- _GIVEN RECORDS_:
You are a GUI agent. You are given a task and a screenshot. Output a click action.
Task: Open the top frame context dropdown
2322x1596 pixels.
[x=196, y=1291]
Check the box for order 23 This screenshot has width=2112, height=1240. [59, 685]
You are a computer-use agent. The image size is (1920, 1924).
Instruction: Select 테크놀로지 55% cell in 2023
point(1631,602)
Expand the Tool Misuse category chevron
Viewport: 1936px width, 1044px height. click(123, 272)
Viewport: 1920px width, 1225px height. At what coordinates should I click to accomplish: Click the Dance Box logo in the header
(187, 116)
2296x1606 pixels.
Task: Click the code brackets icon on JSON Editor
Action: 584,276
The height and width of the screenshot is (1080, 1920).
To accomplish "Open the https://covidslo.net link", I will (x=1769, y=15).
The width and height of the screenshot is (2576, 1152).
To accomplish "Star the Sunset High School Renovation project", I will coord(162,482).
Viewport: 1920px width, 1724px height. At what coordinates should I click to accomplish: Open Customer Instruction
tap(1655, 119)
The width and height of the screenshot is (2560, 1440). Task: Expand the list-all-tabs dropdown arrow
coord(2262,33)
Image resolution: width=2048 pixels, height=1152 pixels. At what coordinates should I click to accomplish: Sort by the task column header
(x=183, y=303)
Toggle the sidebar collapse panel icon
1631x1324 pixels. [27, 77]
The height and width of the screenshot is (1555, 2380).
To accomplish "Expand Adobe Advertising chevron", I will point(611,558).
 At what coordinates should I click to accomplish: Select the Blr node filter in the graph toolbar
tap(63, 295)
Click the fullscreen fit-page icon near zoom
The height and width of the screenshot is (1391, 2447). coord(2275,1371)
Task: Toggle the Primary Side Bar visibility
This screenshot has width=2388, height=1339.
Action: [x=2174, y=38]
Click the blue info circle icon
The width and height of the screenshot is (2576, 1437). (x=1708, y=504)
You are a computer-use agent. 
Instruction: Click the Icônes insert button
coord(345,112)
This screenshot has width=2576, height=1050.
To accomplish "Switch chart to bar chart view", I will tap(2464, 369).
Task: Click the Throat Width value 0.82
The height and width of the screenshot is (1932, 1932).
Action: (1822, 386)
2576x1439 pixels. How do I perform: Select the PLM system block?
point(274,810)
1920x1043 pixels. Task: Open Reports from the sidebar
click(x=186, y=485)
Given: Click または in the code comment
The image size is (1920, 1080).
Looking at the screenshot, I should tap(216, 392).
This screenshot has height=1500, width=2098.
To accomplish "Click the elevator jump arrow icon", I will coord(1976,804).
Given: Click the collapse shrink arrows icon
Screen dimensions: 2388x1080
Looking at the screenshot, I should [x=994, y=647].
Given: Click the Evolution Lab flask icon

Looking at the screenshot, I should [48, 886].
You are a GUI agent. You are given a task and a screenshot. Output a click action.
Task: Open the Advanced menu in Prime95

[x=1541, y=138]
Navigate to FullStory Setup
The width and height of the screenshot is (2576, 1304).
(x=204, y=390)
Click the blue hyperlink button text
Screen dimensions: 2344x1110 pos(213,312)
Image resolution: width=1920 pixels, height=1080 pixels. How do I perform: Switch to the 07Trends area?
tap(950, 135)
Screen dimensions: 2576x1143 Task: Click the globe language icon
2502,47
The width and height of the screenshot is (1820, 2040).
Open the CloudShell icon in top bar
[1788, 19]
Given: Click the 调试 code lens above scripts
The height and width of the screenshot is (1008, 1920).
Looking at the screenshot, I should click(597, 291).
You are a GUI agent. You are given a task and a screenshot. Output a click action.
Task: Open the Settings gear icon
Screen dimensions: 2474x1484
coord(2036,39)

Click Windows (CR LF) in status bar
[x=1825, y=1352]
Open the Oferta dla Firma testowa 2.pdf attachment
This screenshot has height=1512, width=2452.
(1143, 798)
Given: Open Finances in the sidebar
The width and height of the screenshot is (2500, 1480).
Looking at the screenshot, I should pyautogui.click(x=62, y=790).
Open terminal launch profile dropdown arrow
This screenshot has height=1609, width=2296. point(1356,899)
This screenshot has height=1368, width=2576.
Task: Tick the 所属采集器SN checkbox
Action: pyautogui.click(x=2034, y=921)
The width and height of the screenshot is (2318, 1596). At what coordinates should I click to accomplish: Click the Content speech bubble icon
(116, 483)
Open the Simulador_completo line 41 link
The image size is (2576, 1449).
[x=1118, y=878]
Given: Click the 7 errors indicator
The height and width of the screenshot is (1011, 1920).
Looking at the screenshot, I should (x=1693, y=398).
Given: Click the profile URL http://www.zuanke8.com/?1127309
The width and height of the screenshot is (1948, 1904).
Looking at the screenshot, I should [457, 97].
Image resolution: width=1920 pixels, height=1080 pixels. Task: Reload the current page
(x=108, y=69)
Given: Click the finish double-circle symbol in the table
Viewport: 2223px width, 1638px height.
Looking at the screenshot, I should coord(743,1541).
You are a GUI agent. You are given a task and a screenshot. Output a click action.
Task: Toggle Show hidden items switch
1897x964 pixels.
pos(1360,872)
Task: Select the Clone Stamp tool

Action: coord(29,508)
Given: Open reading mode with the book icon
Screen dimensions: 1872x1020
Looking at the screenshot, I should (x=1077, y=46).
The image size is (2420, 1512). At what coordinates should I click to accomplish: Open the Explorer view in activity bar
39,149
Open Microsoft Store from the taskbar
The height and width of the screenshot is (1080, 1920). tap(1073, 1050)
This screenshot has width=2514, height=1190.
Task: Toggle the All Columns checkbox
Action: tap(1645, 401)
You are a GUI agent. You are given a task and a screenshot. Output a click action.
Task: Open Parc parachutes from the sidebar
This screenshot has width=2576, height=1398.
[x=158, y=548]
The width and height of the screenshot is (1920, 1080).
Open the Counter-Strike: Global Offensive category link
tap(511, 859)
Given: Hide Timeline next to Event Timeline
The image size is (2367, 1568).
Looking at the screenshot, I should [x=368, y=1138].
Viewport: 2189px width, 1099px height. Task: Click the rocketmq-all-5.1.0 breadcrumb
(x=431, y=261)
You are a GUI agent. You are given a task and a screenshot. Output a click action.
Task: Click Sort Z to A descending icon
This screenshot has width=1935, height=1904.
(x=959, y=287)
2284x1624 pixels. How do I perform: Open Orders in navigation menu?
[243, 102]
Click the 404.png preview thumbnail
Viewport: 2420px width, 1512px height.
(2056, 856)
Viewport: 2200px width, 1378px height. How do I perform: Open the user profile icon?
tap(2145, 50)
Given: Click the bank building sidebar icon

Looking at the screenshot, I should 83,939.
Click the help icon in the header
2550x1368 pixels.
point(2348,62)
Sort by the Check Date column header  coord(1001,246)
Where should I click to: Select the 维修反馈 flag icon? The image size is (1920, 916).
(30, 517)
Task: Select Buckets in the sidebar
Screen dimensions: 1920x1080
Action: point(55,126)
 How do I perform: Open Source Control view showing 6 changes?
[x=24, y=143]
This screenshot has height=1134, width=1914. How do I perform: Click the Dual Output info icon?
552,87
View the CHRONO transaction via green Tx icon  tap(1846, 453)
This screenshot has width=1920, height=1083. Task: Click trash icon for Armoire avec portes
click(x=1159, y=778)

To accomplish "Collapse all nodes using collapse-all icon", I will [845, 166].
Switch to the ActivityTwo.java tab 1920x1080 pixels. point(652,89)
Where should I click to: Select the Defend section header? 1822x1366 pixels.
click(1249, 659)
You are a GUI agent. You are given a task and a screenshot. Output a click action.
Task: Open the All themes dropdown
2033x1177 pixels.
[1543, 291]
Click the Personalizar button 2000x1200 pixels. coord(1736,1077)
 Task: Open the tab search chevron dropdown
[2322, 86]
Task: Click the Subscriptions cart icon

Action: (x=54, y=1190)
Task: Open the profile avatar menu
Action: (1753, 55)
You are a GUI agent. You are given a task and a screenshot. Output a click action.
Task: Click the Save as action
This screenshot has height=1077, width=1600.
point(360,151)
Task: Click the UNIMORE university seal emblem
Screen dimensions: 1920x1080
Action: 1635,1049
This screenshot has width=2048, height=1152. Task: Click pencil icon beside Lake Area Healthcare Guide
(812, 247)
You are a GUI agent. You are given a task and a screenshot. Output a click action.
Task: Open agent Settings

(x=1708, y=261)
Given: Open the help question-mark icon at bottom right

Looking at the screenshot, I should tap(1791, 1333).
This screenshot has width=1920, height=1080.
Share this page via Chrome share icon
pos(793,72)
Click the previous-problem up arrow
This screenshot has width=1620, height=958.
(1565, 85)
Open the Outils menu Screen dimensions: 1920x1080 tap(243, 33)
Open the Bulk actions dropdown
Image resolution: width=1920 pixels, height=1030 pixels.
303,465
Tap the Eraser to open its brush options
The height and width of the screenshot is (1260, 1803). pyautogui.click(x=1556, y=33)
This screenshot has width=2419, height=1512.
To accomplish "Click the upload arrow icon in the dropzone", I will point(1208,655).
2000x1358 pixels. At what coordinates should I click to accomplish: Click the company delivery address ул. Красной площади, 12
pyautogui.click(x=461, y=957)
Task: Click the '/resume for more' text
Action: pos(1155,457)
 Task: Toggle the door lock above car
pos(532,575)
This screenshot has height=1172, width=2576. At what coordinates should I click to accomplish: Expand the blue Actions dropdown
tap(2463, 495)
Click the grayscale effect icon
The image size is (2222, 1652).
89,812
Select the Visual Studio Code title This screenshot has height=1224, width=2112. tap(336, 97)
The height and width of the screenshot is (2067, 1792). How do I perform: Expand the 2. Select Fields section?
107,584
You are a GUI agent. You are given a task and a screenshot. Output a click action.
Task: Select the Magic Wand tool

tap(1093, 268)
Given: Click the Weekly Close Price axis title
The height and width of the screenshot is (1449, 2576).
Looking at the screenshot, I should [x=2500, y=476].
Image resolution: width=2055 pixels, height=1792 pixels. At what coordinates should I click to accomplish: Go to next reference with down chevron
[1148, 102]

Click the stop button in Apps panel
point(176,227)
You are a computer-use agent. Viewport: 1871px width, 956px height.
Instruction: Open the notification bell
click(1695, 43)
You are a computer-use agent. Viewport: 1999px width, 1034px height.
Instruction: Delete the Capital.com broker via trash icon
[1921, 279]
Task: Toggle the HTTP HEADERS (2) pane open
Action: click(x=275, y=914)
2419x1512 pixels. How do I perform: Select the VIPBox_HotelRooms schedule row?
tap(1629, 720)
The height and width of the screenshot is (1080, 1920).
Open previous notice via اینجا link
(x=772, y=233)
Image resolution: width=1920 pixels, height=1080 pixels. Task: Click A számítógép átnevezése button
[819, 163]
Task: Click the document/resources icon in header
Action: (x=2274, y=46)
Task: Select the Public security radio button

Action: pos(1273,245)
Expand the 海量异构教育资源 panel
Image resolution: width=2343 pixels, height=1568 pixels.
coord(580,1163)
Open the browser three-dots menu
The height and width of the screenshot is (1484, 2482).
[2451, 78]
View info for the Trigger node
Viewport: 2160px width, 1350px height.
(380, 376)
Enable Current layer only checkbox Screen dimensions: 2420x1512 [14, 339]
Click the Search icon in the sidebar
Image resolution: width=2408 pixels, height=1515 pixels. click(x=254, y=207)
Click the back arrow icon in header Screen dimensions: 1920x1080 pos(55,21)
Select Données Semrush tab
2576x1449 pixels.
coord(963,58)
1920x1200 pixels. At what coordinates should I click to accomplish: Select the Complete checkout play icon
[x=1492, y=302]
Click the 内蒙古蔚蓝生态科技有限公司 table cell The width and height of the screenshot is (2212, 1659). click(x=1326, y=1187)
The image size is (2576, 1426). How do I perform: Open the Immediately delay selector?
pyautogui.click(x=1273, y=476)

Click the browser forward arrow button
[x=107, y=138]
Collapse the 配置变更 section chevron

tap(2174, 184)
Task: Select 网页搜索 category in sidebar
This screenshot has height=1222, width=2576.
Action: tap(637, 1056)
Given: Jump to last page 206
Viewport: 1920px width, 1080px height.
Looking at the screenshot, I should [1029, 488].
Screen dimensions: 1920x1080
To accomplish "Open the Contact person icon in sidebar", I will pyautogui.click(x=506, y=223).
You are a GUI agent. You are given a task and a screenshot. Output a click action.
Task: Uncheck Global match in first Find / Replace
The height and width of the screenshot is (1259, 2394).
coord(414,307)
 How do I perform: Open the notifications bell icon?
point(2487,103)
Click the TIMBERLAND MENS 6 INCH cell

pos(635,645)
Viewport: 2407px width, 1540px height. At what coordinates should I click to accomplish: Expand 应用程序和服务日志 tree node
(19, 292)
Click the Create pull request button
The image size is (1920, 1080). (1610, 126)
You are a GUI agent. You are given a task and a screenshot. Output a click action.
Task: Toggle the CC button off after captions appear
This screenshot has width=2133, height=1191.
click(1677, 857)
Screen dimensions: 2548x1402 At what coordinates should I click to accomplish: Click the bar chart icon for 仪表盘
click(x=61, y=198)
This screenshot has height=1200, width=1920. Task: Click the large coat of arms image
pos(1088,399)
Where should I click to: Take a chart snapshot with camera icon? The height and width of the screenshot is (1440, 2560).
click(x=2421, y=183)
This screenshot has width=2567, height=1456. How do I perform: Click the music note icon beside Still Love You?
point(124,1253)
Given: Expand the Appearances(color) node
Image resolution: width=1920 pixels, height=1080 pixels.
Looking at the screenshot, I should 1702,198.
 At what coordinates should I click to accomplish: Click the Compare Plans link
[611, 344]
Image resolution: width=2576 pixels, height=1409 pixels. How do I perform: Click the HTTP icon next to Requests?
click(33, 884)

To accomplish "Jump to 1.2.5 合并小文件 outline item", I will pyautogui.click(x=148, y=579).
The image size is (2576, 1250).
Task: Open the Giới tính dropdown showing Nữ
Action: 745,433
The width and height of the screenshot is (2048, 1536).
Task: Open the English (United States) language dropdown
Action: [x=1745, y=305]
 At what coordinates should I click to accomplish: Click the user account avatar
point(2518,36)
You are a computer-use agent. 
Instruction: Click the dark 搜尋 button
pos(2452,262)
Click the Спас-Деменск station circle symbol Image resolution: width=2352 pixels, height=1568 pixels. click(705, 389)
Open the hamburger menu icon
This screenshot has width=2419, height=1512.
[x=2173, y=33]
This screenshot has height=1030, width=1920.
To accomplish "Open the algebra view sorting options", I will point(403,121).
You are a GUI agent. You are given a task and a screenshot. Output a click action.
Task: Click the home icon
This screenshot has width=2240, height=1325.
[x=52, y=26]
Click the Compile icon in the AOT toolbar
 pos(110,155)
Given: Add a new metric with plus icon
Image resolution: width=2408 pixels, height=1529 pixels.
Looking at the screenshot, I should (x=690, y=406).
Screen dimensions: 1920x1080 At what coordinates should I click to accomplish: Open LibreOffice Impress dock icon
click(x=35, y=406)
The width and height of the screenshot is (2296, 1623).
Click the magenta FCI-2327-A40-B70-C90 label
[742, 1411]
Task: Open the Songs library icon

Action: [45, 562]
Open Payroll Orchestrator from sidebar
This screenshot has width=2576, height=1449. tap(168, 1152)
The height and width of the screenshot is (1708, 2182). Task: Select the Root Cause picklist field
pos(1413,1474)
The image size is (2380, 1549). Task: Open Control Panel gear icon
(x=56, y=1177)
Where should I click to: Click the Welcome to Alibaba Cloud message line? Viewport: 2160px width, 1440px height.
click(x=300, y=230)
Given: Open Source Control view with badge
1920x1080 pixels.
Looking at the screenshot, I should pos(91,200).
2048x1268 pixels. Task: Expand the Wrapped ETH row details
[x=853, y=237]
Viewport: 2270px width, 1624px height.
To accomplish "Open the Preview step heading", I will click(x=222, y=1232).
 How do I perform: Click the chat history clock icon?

- _THE PROBLEM_:
What is needed is an exact repetition of the lines from the first line of the records through the line containing "Check the box", both ends included, and nothing more.

- _THE COMPLETED TASK_:
You are a GUI agent. You are given a task and a screenshot. Output a click action.
Task: Open the top frame context dropdown
2322x1596 pixels.
[x=196, y=1291]
Check the box for order 23 This screenshot has width=2112, height=1240. [59, 685]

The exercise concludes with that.